Now go north into Gray's Inn Square, where a number of early buildings from the late seventeenth century survive among post-war reconstructions. Further on, through the arch at the north east corner there are some Georgian chambers dating from the early nineteenth century, and from here you can admire the gardens, the pleasantly laid out 'Walks'.
You can retrace your steps southwards through them, if they are open (normally between 12 noon and 2.30 p.m.) or back down through Gray's Inn Square, and then into Field Court. On the south side is the fine Queen Anne facade of no.2, with its keystones and aprons round the windows, and on the north, no. 4 which presents a complete contrast in its grand but pleasing Edwardian Baroque.
Further on, passing a pretty stucco domestic-looking range with Regency balconies, walk northwards again up the west side of Gray's Inn, where as you walk past the terraces you can compare the modern reconstructed Georgian of Atkin Building with the genuine article of Raymond Buildings.
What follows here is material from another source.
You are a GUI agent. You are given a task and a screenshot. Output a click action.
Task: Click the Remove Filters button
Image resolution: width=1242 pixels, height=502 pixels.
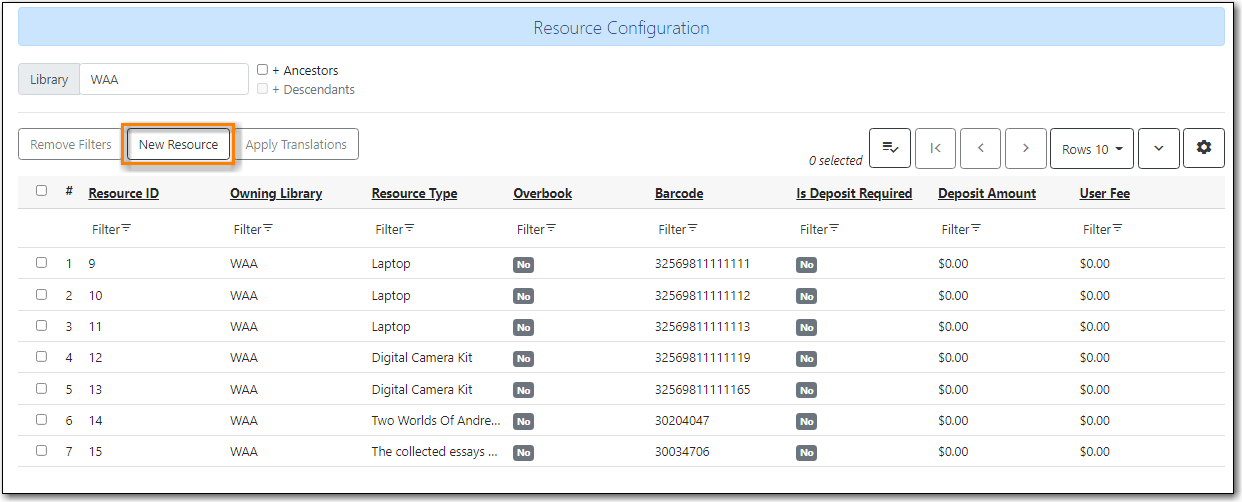(70, 144)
As you approach the northern perimeter, imagine it as it was at the time Gray's Inn was built, when it looked out on completely open countryside up towards Hampstead. Go out beside the gatehouse, crossing Theobald's Road, and turn right then immediately left into John Street, a good Georgian street dating from the mid-eighteenth century, its doorcases having the Greek features that by now had superseded the Baroque canopies of the Queen Anne period. If you are getting bored with Georgian, have a look at the unexpected Art Deco facade of No. 21. Doughty Street is to the north, later Georgian, with Dickens House at no.48, built at the beginning of the nineteenth century.
Next turn left into Doughty Mews where John Street meets Doughty Street. This is the nearest Bloomsbury gets to Chelsea, but it is perhaps even more pleasing for being not so well known and less sanitised. Here you will still get a strong flavour of a Georgian mews.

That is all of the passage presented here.